A second worry concerns the figures themselves. Mapping the coca crop is difficult, and not everyone trusts the American figures. But the trend is clear enough. The UN will next week publish its annual coca census, which is more comprehensive than America's sampling. Having reported an 11% fall in Colombia's coca area in 2001 to 145,000 hectares (358,000 acres), the UN is expected to reveal an even steeper fall for 2002. But its estimate for Peru (46,700 hectares in 2001, with a small increase last year) is higher than America's. The UN also reports that more productive coca varieties are being used in both countries; in Peru it reckons that fields may be producing 10% more coca than a year ago.

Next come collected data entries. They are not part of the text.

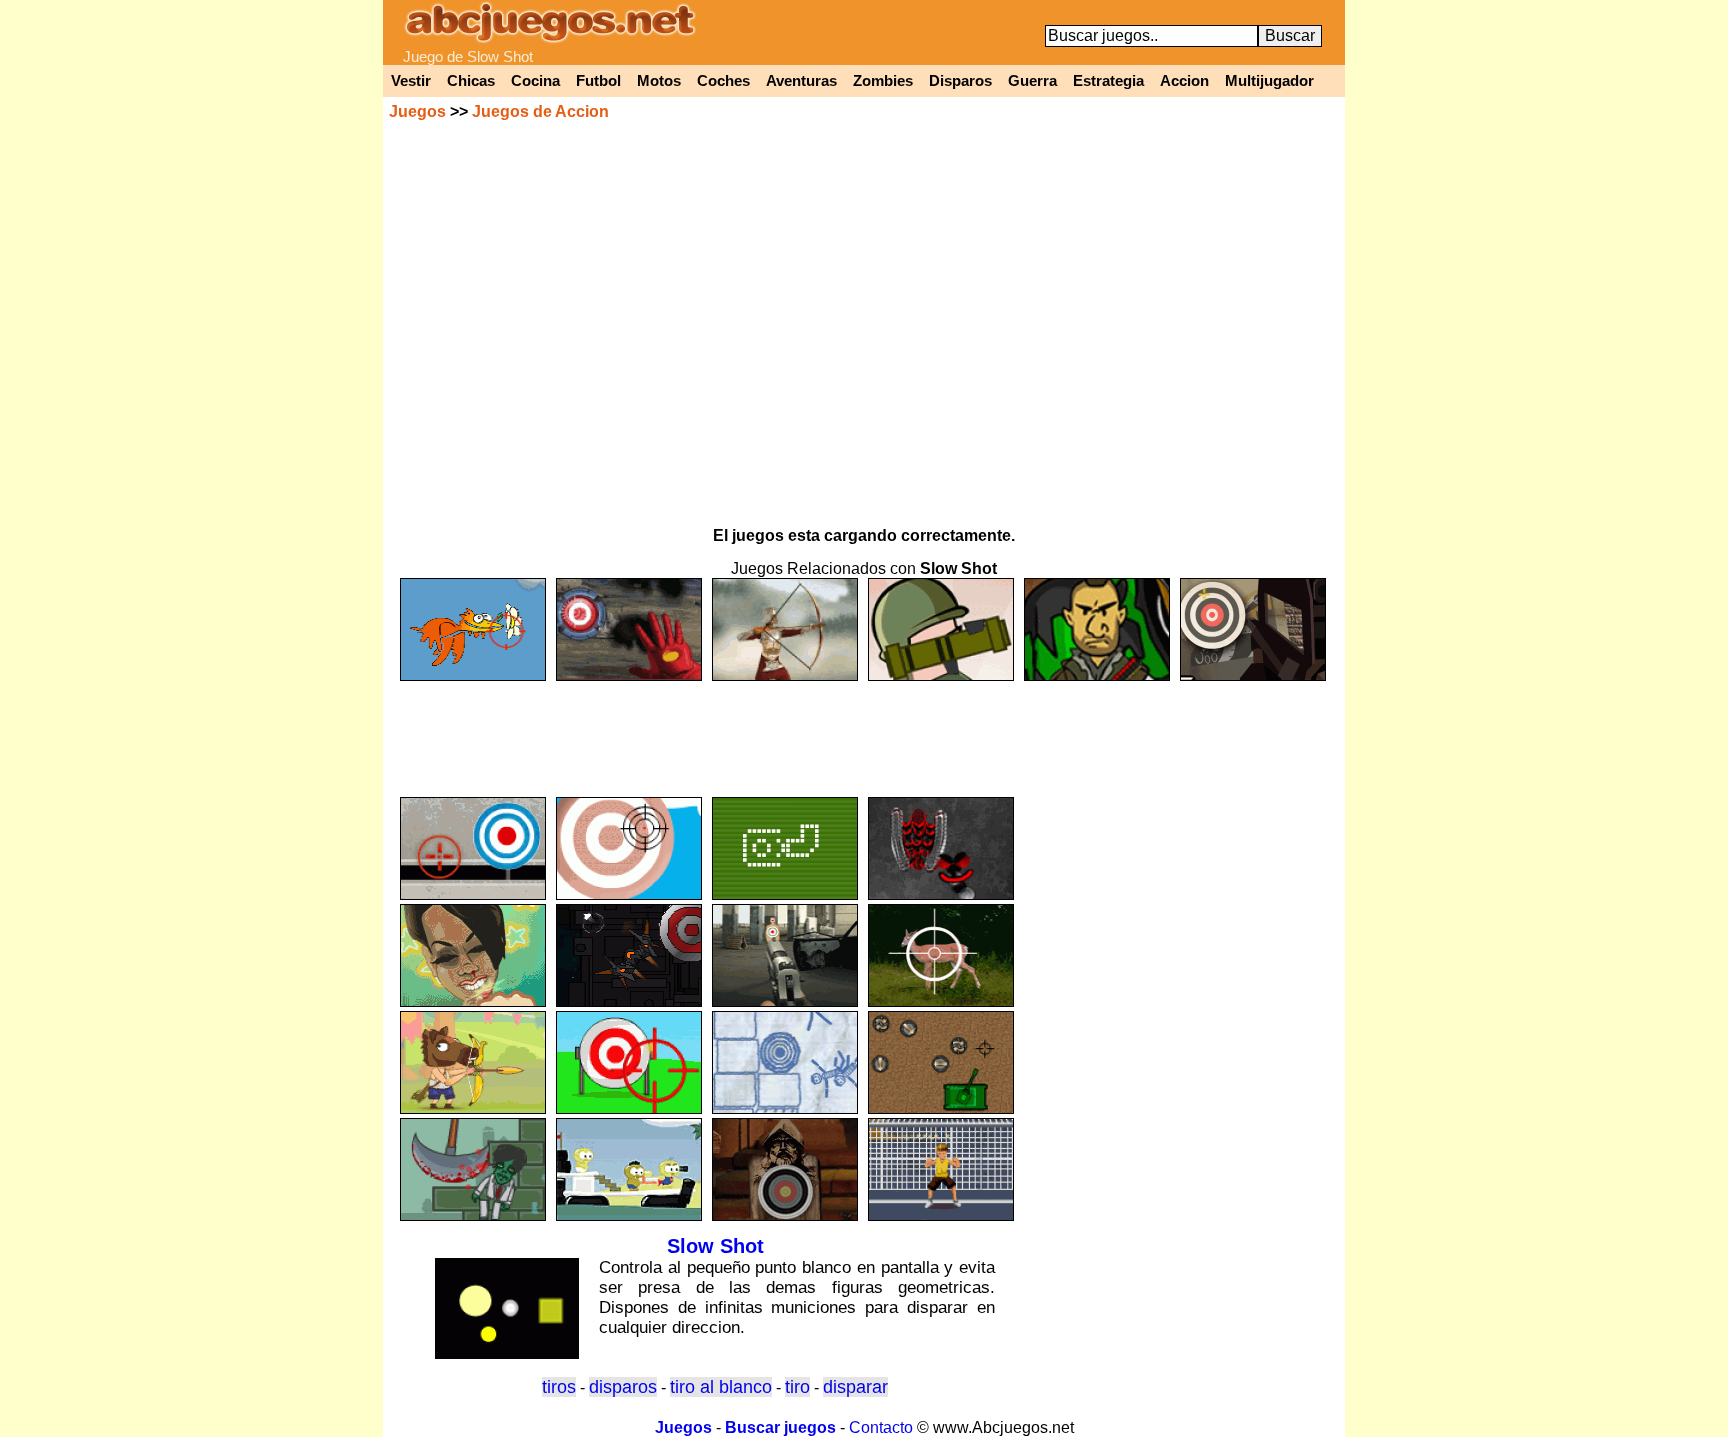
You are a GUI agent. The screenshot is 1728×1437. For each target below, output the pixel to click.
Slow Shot (715, 1246)
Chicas (471, 81)
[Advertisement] (864, 730)
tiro (797, 1387)
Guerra (1032, 81)
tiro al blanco (721, 1387)
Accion (1184, 81)
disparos (623, 1387)
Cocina (535, 81)
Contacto (881, 1427)
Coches (723, 81)
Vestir (411, 81)
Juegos (417, 111)
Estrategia (1108, 81)
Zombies (883, 81)
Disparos (960, 81)
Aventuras (801, 81)
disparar (855, 1387)
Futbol (598, 81)
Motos (659, 81)
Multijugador (1269, 81)
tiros (559, 1387)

Nevertheless, the shrinking of coca land in Colombia will comfort the United States' Congress. It is anxious to see some return from aid to Colombia of around $500m a year. That is especially true after FARC last month shot down an American spy plane apparently on an anti-drug mission, killing one American and taking three hostage. Even so, American officials believe this year will be better still: Mr Uribe has pledged to spray 200,000 hectares. If that happens, Mr Walters thinks, coca farmers will despair of profit and give up. He told Congress that America had “an unprecedented opportunity to seriously reduce the availability of illegal drugs”. Klaus Nyholm, the UN's drugs man in Colombia, says better prices for legal crops are helping: excluding drug crops, the country's farm output expanded by 3.5% last year, double the growth of GDP.

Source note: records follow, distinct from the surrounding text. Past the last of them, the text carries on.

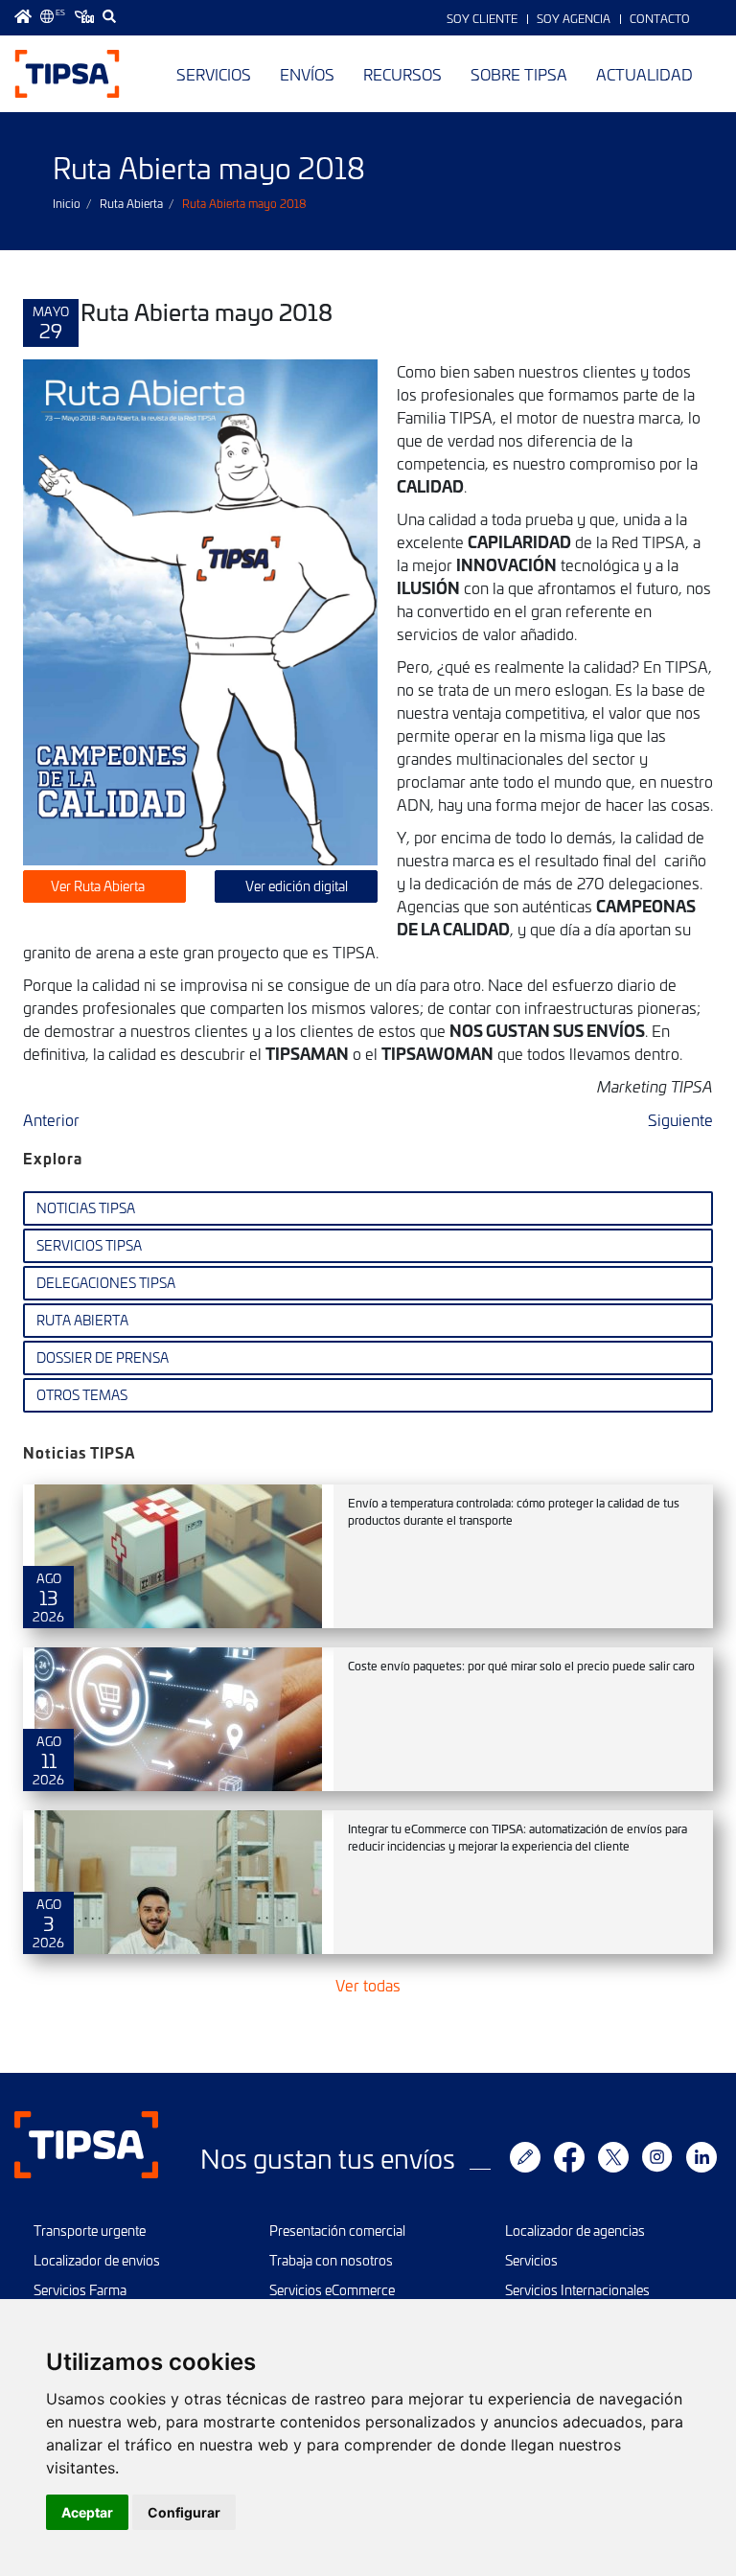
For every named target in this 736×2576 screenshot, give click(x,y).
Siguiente (680, 1119)
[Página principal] (23, 16)
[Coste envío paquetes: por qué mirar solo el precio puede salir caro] (178, 1719)
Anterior (51, 1119)
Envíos (307, 73)
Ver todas (368, 1984)
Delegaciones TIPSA (105, 1283)
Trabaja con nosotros (331, 2260)
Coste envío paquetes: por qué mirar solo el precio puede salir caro (521, 1665)
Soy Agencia (573, 18)
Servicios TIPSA (89, 1245)
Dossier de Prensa (102, 1357)
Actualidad (644, 73)
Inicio (66, 203)
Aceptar (87, 2512)
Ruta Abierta (131, 203)
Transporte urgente (90, 2230)
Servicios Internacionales (577, 2290)
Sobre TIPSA (519, 73)
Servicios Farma (80, 2290)
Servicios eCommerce (332, 2290)
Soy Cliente (482, 18)
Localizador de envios (97, 2260)
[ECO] (84, 16)
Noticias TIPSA (85, 1208)
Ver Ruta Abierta (99, 886)
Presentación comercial (337, 2230)
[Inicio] (67, 74)
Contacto (660, 18)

The results are a fillip, too, for Mr Uribe, who faces mounting urban terrorism by the FARC. Some of Colombia's most drug-infested areas are close to giving up coca. Putumayo, where the UN reported 66,000 hectares in 2000, can eliminate the crop by December, says a local official. But the UN reckons it is spreading to smaller plots (to evade spraying) and that output is rising in other areas, such as Guaviare. Mr Nyholm says coca will not be eradicated until Colombia's wars end. Fears of retreat
The guarded optimism in Colombia is mirrored by increasing problems farther south. In recent years, Bolivia was the drug warriors' success story. Between 1997 and 2001, its government eradicated 40,000 hectares of coca in the Chapare, the main growing area; aid money trickled in for alternatives, such as bananas. But American officials are now nervous about a retreat. In the past two years, new planting has outstripped eradication. And increasing amounts of Peruvian semi-processed cocaine-base are now being smuggled through Bolivia to Brazil and thence to Europe. Cobija, a poor northern outpost, has acquired sudden wealth; locals report an influx of heavily-laden, armed “backpackers” from Peru on the logging trails in the surrounding forest.
This year, Bolivia's powerful coca growers' movement has drawn blood against a weak government. Evo Morales, the movement's leader, was emboldened by winning 21% of the vote in last year's presidential election. To head off protests, President Gonzalo Sánchez de Lozada offered to expand the area in which coca can be legally grown for traditional uses (such as chewing and tea) if a study of demand showed this to be justified. To no avail: in January, protests by coca farmers brought much of the country to a standstill for two weeks. Mr Morales played no direct role in violence last month, in which 33 people were killed in riots and clashes between striking police and the army. But these events have left Mr Sánchez (who claims there was a plot to kill him) in no position to take the offensive against coca.
In Peru, too, the politics of coca has become more confrontational. Until the mid-1990s, Peru was the world's main source of the shrub. But the price of coca has been climbing again since 1998, and production rising. Worried about the backflow from Plan Colombia, American officials have stepped up aid to Peru, while also pressing for a tougher policy. In September, the government said it would begin forcible eradication in hard-core coca areas, a policy Peru eschewed in the late-1980s, after Shining Path terrorists exploited discontent over it.
The response was a wave of violent unrest in traditional coca-growing areas. More than 70 people were injured in an 11-day “strike” last month; in Aguaytía, protestors smashed up the government's anti-drug office, burning equipment. For the first time, the coca growers may have a political leader, albeit not with the clout of Mr Morales in Bolivia: Nelson Palomino, who was recently arrested on charges of supporting the (much weakened) Shining Path, something he denies. His arrest was greeted by a protest by thousands of coca farmers in Ayacucho, the Shining Path's birthplace. Such protests are a novelty for Peru. The farmers have now called a three-week “truce”: they want the government to agree to an end to forced eradication and more money for development schemes.
Further afield, there are other worrying signs. This week, Rio de Janeiro's carnival took place under the eye of the army: on its eve, the city's leading drug gang bombed buses and buildings, its second such show of strength against an ineffective state government in five months. And following tougher action by Mexico, more drugs now flow to the United States through Caribbean islands, as they did in the 1980s. The drug industry has an unerring eye for institutional weaknesses. As long as cocaine is demanded, victories over it involve defeats elsewhere.